Directions
- Preheat your oven to 350°F (175°C). Grease and flour a 9×5-inch (23×13 cm) loaf pan.
- In a medium bowl, whisk together flour, baking powder, baking soda, salt, cinnamon, and nutmeg. Set aside.
- In a large mixing bowl, cream the softened butter and sugar together until light and fluffy.
- Beat in the eggs, one at a time, followed by the vanilla extract and sour cream, mixing until smooth.
- Gradually fold in the dry ingredients until just combined. Do not overmix.
- Gently fold in the cranberries and, if desired, orange zest.
- Pour the batter into the prepared loaf pan and smooth the top.
- Bake for 60–70 minutes, or until a toothpick inserted into the center comes out clean.

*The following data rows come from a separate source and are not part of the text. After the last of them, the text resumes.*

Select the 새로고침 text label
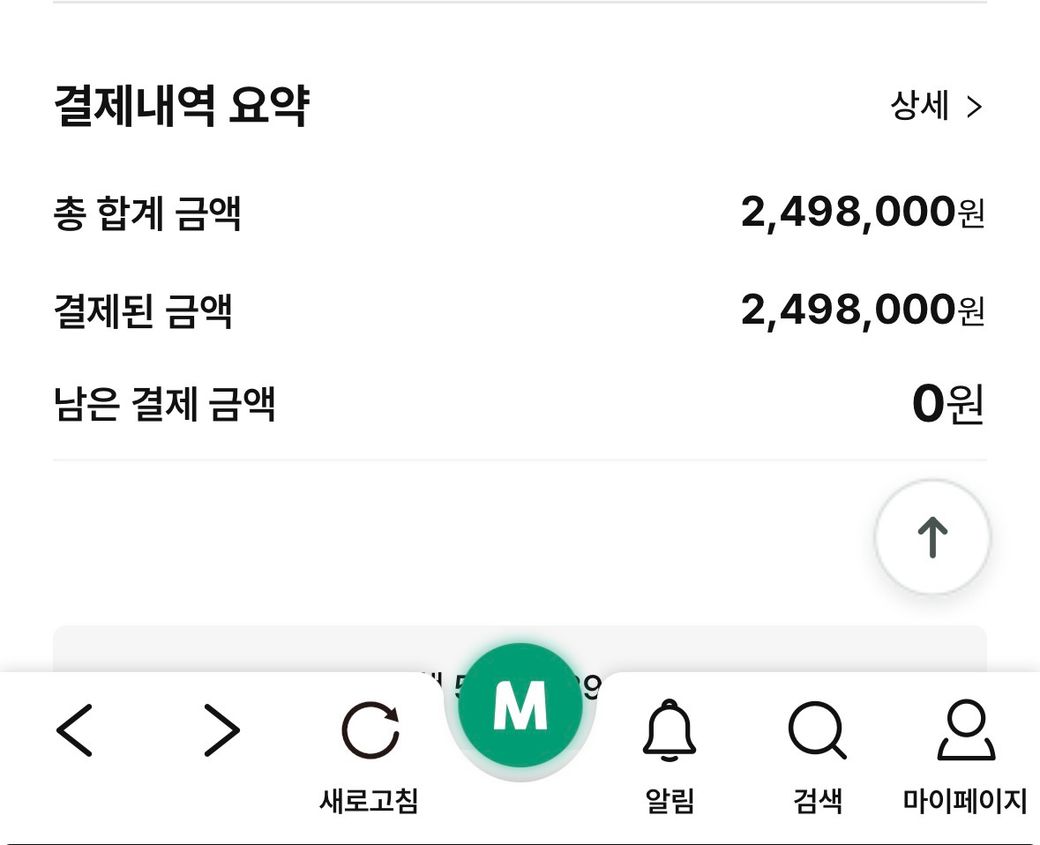The image size is (1040, 845). 369,800
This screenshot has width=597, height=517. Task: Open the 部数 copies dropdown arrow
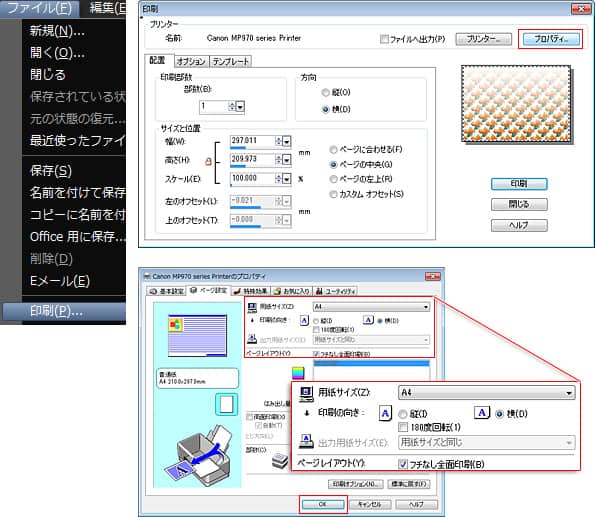(x=240, y=107)
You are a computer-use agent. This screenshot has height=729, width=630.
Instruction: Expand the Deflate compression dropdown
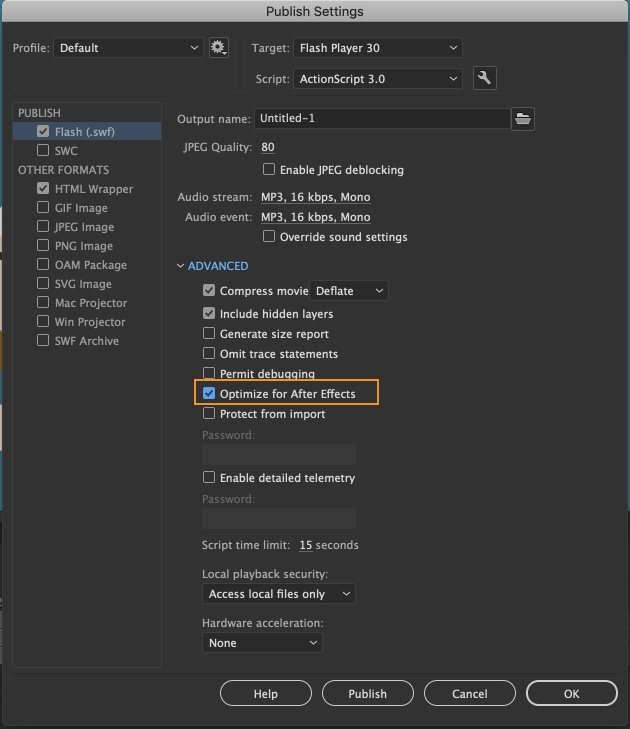click(349, 291)
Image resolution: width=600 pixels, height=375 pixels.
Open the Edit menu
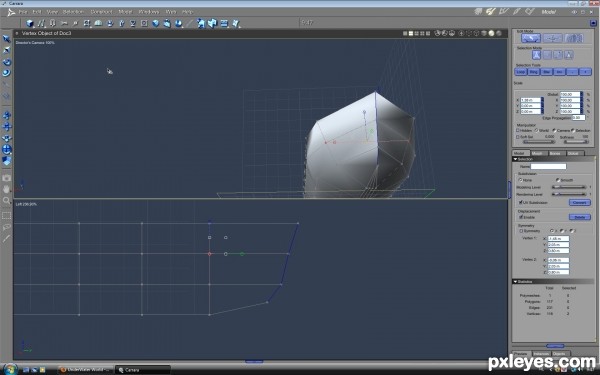[x=37, y=12]

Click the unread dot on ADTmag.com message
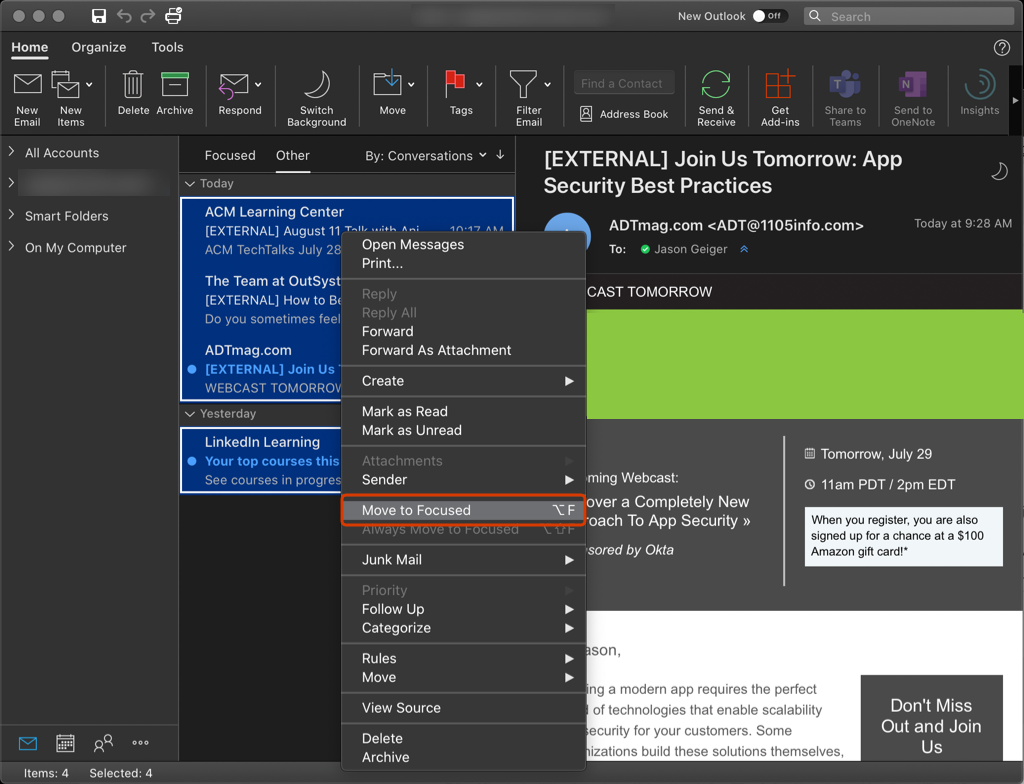click(192, 369)
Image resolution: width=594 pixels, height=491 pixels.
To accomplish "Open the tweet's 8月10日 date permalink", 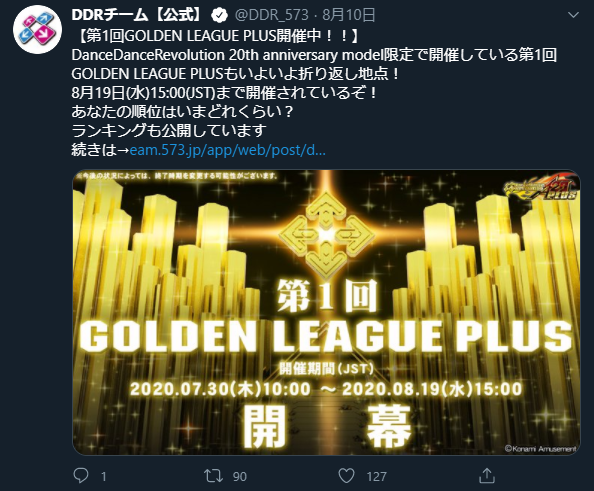I will [349, 15].
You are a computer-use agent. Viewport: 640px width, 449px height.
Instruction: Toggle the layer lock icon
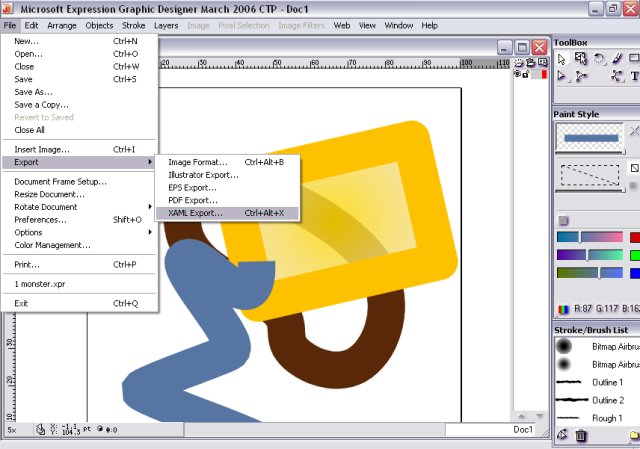(x=525, y=74)
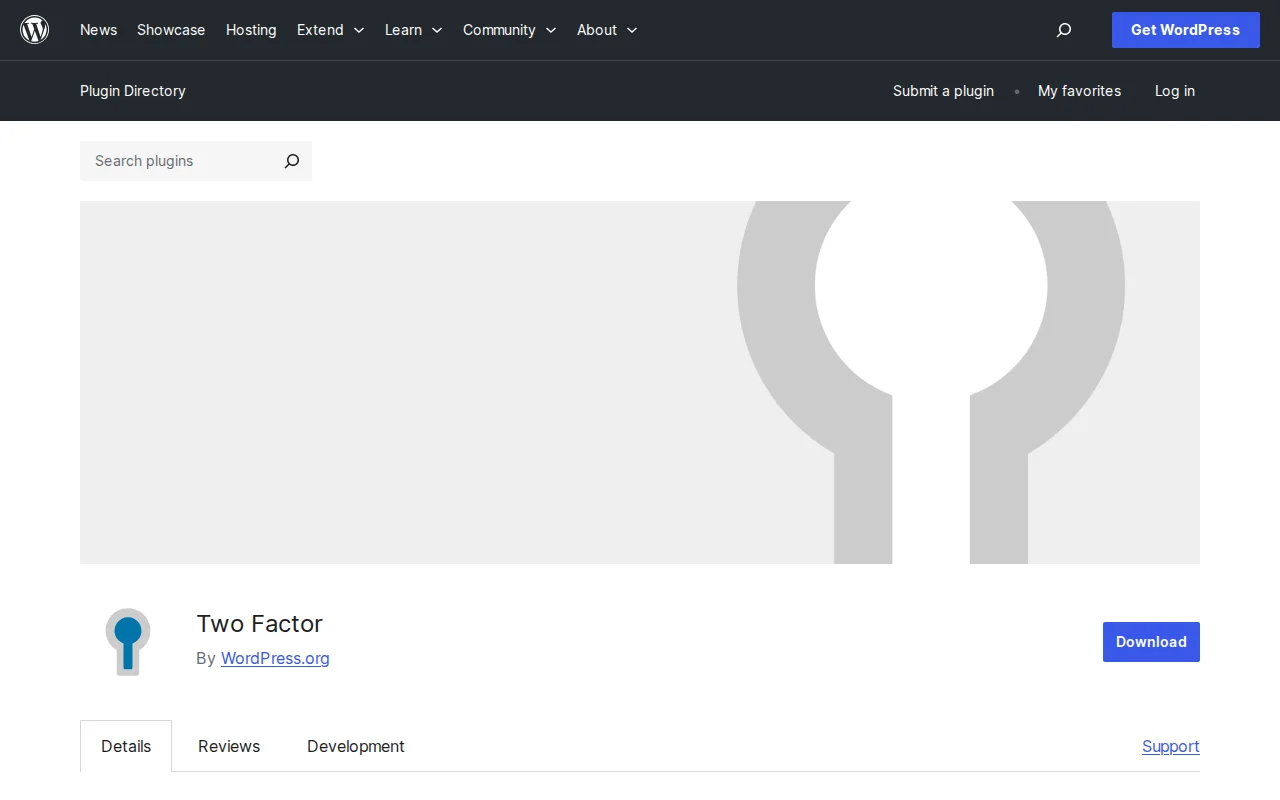
Task: Click the Two Factor plugin key icon
Action: point(127,641)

- Allow the cake to cool in the pan for 10 minutes, then remove and cool completely on a wire rack before slicing.
Recipe Details
Prep Time: 15 minutes
Cook Time: 60–70 minutes
Total Time: 1 hour 25 minutes
Servings: 10–12 slices
Difficulty Level: Medium
Variations & Substitutions
• Nutty Twist: Add ½ cup chopped pecans or walnuts for added crunch.
• Citrus Boost: Substitute orange zest with lemon zest for a different bright flavor.
• Gluten-Free: Use a 1:1 gluten-free flour blend instead of all-purpose flour.
• Vegan Option: Replace butter with vegan butter and use flax eggs (4 tbsp flaxseed + 12 tbsp water) instead of regular eggs.